A estratégia para a campanha presidencial de 2026 já está definida, focando na escolha de adversários específicos para nortear os discursos. A tática retoma o tradicional embate entre ricos e pobres, elegendo alvos como banqueiros, super-ricos, a família Bolsonaro, além de setores como as bets e as bigtechs.
A narrativa sobre as plataformas de apostas busca transferir a responsabilidade do impacto financeiro na população, embora a regulamentação tenha ocorrido na atual gestão. O cenário econômico mostra que a classe média perdeu poder de compra diante do aumento geral de preços, dificultando o sustento de famílias que possuem rendimentos considerados altos.

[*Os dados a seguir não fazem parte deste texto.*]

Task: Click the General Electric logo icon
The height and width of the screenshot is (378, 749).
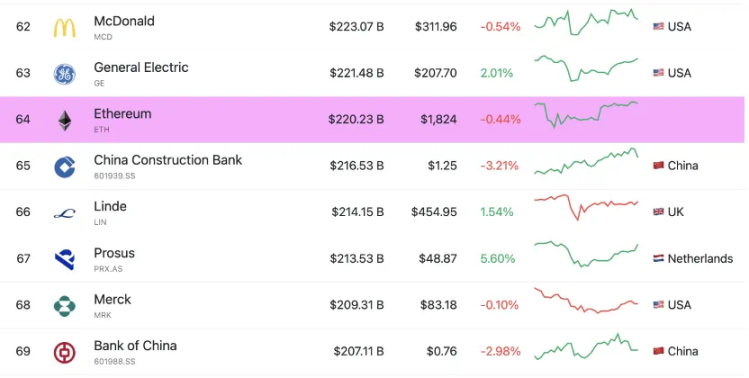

No campo da comunicação, as bigtechs entram na mira sob a justificativa do combate à desinformação, embora o próprio governo enfrente críticas severas sobre a veracidade de suas declarações institucionais. O tom moderado das campanhas anteriores deve ser substituído por uma postura de ataque direto e confrontos mais intensos ao longo da corrida eleitoral.
O direcionamento estratégico indica que, em caso de um eventual quarto mandato, haverá menor disposição para negociações com as instituições tradicionais. A centralização das decisões e o desrespeito aos limites institucionais surgem como os principais pontos de alerta apontados sobre o futuro cenário político do país.